I have a suspicion that Canon focused more on sharpness, with a view that other forms of distortion can more easily be addressed in software/silicon. I suspect however that this is becoming a more general trend in lens design, to primarily address sharpness, and to concentrate less on correcting spherical and chromatic aberration optically, and rather to finish correcting these in silicon or in software (albeit at the cost of some sharpness). This probably ties together with more of the recent cameras doing lens correction in their in-camera JPG conversion.
I think this is the case too. Spherical aberration typically has something to do with bokeh in a way that designing for the maximum MTF makes bokeh more nervous. Leaving some residual spherical aberration tends to improve the bokeh, and I suspect this has indeed been the case with the older 24-70. Increased sharpness requirements might aim for the future sensors too, too bad it tends to make bokeh worse.
Maybe people have been asking for more sharpness from 24-70, so that's what they get. Distortion and bokeh are the trade-offs then. What I don't know is whether they realized that bokeh will become worse for that. Also, for me it starts to sound that the new lens isn't as versatile as the old one, new one seems to be aimed more for people working at wide angles, while I think the older one was better overall at 35-70 mm range (the one I tend to use more). Basically, that's the reason why I have been asking whether those who own the lens have noticed a shift in their photographing habits. Call it being curious, then
I doubt it, I do not know how the many different lens formulas they have tried affect the variables. They try to balance all the factors, while, of course, giving maximum sharpness.

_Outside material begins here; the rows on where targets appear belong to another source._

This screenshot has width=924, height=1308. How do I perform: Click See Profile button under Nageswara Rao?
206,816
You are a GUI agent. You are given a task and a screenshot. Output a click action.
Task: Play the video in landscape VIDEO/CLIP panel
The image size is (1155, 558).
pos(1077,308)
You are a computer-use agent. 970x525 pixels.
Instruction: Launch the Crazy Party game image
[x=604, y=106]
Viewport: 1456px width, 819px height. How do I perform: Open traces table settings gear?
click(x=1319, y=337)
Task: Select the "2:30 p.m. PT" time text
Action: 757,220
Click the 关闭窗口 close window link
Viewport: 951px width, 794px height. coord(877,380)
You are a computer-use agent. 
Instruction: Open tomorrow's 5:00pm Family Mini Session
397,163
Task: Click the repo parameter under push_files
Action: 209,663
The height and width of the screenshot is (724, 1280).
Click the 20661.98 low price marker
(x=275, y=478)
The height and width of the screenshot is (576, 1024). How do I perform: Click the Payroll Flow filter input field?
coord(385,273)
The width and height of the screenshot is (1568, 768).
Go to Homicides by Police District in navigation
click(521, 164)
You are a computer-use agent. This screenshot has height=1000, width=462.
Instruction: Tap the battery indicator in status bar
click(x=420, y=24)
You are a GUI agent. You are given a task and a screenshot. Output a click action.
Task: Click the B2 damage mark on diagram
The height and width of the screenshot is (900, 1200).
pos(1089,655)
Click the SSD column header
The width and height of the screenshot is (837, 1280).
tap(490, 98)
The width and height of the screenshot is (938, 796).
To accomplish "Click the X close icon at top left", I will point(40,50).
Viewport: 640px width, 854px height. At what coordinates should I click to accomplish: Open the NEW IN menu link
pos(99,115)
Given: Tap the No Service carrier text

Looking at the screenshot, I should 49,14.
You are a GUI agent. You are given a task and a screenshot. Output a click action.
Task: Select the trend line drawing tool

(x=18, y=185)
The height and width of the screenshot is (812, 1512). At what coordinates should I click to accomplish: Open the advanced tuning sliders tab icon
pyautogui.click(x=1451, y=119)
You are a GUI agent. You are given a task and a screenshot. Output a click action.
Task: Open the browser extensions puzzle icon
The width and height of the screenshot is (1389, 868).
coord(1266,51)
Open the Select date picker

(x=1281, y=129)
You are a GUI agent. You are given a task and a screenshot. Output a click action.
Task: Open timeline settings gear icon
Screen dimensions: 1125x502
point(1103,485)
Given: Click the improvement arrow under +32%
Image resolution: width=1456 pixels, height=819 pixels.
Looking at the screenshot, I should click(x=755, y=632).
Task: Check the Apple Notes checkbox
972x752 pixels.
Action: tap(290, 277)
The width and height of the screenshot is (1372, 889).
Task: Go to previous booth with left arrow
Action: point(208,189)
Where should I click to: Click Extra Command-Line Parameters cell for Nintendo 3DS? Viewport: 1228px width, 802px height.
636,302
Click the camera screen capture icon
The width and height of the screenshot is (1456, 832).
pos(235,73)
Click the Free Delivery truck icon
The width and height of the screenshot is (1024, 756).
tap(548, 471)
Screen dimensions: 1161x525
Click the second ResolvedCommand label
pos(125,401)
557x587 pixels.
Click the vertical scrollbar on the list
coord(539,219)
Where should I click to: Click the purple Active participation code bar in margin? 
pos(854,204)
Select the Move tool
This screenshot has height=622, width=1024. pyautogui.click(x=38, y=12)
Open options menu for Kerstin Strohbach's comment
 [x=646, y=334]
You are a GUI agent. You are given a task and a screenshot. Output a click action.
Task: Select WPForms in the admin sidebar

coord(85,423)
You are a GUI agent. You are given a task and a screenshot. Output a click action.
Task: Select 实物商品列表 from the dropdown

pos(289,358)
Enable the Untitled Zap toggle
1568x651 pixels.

One formula may be sharp but have curvature of field, another might have more CA, and some might have more lens elements running up the cost, weight, and reducing light transmission.
How do we deduce which lens formulas they tried and what their properties were?
I would not use the MK I, I had five and did not like any, and sold them. So any sustained use of the MK II at all would be different use.
Trust me, I'm very aware of the lens design process and the trade-offs and compromises included in that. But why would the actual lens structure be of importance to this discussion? Why would the designs that weren't selected as final candidates be relevant to this discussion? We know the 24-70 mk I and mk II specifications. That's enough for me to see the differences what they choose for the actual photographing (and which I listed on the first post), which is what matters here.
So far I have actually liked Canon optical design choices (I'd actually like to buy a few for the optical guys at Canon, but chances are I'll never meet them), but the new 24-70 makes me question about the direction they are going to go next. So, from what I have seen, the people who mainly photograph landscapes do like the new 24-70. How about the event photographers?